The matter is remanded with directions to vacate the order and issue an order naming Public Administrator Ricardo Hernandez as administrator of Otto Damskog’s estate.

Low, P. J., and Haning, J., concurred.

FN 1. The trial court apparently issued two statements of decision slightly different in form but essentially similar in content. (Code Civ. Proc., ? 632.)

FN 2. It is clear that if their right to nominate does exist, the sisters’ nominee has priority over the public administrator. (Prob.

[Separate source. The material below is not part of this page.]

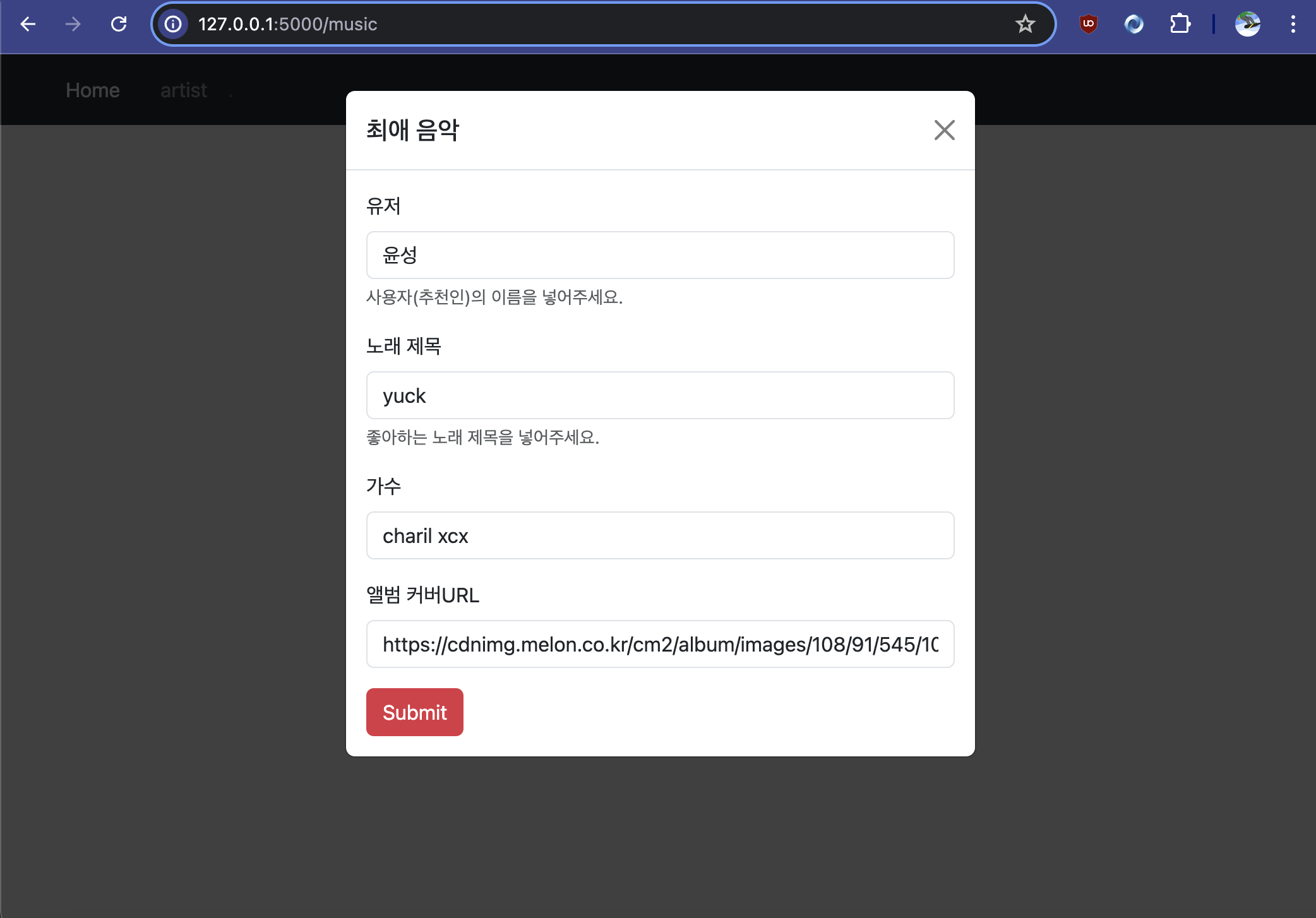Screen dimensions: 1316x918
Task: Focus the 노래 제목 text field
Action: pyautogui.click(x=660, y=395)

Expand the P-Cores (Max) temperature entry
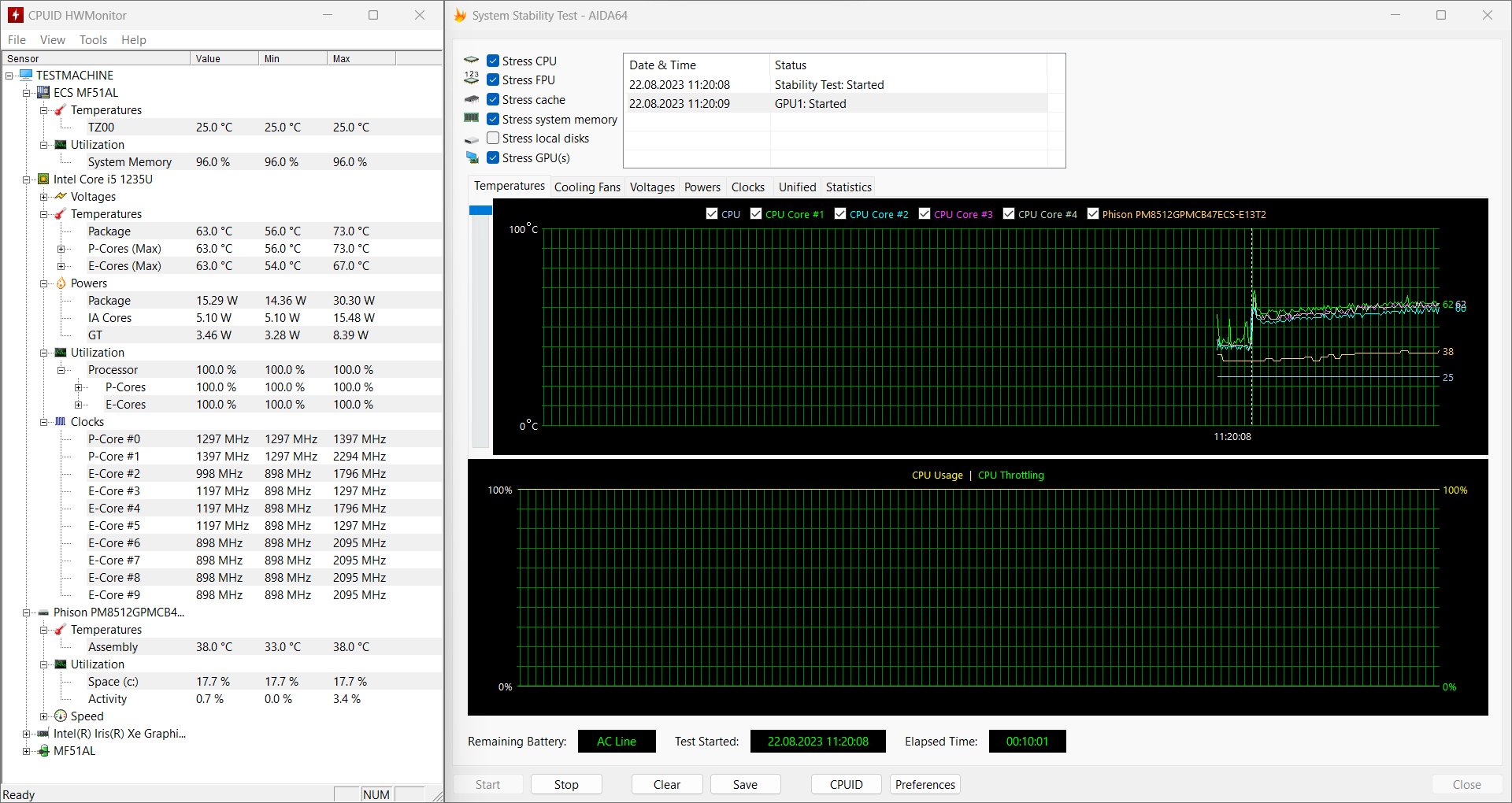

Code, ?? 8461, subds. (f) & (p), 8462, subd. (a).)

FN 3. Other amendments to sections 420 and 423 (Stats. 1943, ch. 941, ? 1, p. 2813; Stats. 1975, ch. 718, ? 5, p. 1709; Stats. 1979, ch. 731, ? 8, p. 2557) are not relevant to the issue on appeal.

FN 4. The legislative history does not reveal why the word “otherwise” was added when section 423 was recodified as section 8465, but neither party argues that it means “but for nonresidency in the United States,” nor that it represents any other substantive change from the 1980 version of section 423.

FN 5. Several years ago in Estate of Kaussen*(Cal.App.) we held that United States residency was not required to nominate the administrator of a deceased’s estate. Upon further reflection, we believe that the language and history of the relevant statutes do not warrant such an interpretaton and that the policy considerations which informed our earlier decision are best left to the Legislature.

* Opinion (A032298, A032299, A032300) deleted upon direction of the Supreme Court by order dated June, 25, 1987.